Stored data entries
<<<<

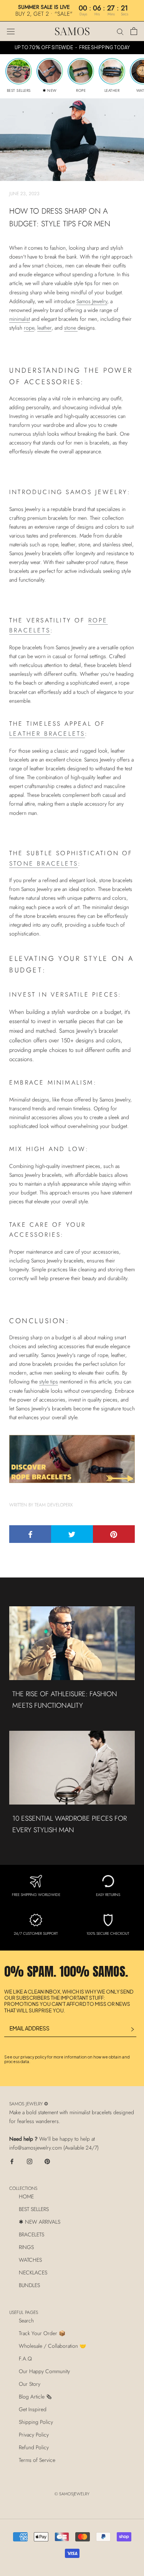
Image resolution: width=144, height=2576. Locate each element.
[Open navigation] (11, 31)
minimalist (19, 319)
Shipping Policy (36, 2422)
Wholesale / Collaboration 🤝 (52, 2346)
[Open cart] (134, 31)
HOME (26, 2196)
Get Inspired (32, 2409)
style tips (48, 1381)
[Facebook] (12, 2160)
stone (71, 328)
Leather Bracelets (47, 733)
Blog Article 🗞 (35, 2396)
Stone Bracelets (43, 863)
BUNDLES (29, 2285)
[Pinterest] (47, 2160)
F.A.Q (25, 2358)
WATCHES (30, 2260)
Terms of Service (37, 2460)
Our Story (29, 2384)
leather (44, 328)
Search (26, 2320)
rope (29, 328)
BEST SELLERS (34, 2209)
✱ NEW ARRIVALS (39, 2222)
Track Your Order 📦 (42, 2333)
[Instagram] (29, 2160)
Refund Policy (34, 2447)
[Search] (120, 31)
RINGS (26, 2247)
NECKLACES (33, 2272)
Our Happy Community (44, 2371)
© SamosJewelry (72, 2494)
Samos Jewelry (91, 301)
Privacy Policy (34, 2434)
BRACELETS (31, 2234)
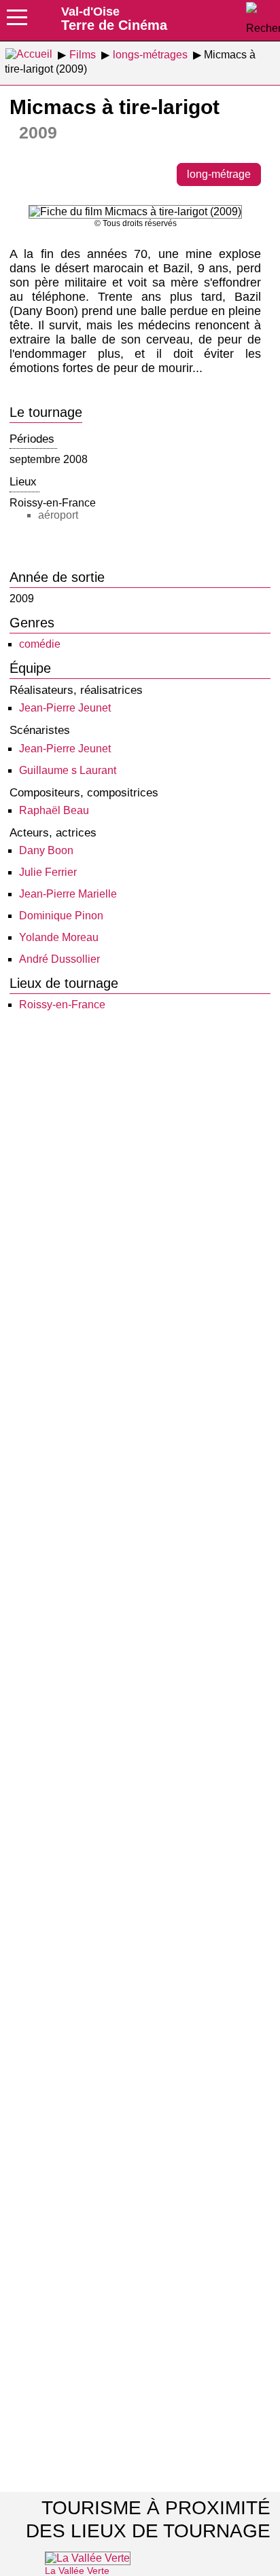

>>>>

Task objective: Print the data above exactly, from its first line to the line bearing "[Facebook] (12, 2160)" inclusive, and keep pictures out of the result.

The completed task:
Image resolution: width=144, height=2576. Locate each element.
[Open navigation] (11, 31)
minimalist (19, 319)
Shipping Policy (36, 2422)
Wholesale / Collaboration 🤝 (52, 2346)
[Open cart] (134, 31)
HOME (26, 2196)
Get Inspired (32, 2409)
style tips (48, 1381)
[Facebook] (12, 2160)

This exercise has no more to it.